Warning: Brown Anger Ahead
Hot Topics — By browngirlmag on July 20, 2010 at 10:05 amby Devika Bakshi – University of Oregon
It was the fourth of July, and I was prepared for the annual wave of patriotism that washes over even the most self-critical corners of the United States. I was unperturbed, my affection for America ripe, the smell of fireworks in the air. But I woke up the next morning, and it got ugly. Time magazine published an opinion (humor?) piece by Joel Stein about Indian immigration in his hometown of Edison, New Jersey. Full of nostalgia and recycled clichés, there isn’t much in it worth talking about.
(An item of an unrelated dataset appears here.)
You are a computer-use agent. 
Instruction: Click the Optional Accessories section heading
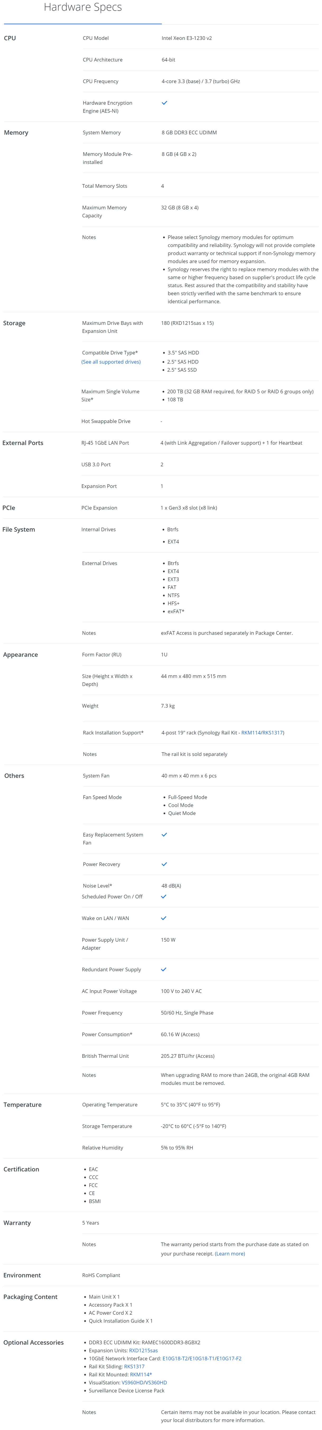coord(33,1342)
Except that it unveils in spectacular fashion the rhetoric and logic that still lies beneath the sexy, suit-jacketed face of Post-Racial America. (“Post” in the sense that it exists beyond any awareness of what it is to be “racial”.)
Four sips into my free world coffee, and I’m pissed.
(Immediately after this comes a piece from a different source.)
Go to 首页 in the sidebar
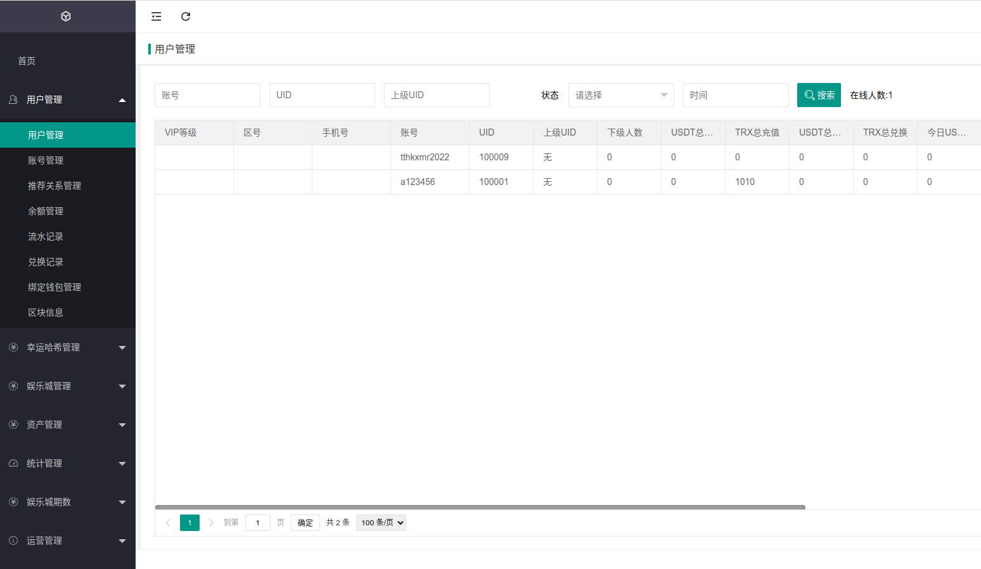 [27, 61]
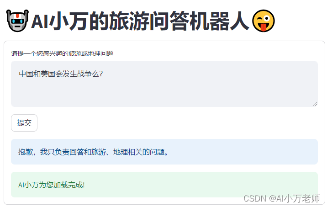Viewport: 327px width, 207px height.
Task: Click the @AI小万老师 author watermark
Action: tap(295, 198)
As though it weren’t enough to dislodge yourself from the familiar for the promise of something the world insists is “the good life”. As though it weren’t enough to scrounge together an identity and carry it with you in a suitcase ten thousand miles to a place where you must remake home from fragments, against an entirely unfamiliar backdrop. As though it weren’t enough to have no idea who you are and where you fit and how to BE in the world. As though it weren’t enough to deal with the dissolution of self and dreams. Let’s also take on the responsibility of ruining the landscape of American nostalgia.
Sorry, Joel. We totally disturbed your past in pursuit of our futures.
The malls in India really are “that bad”.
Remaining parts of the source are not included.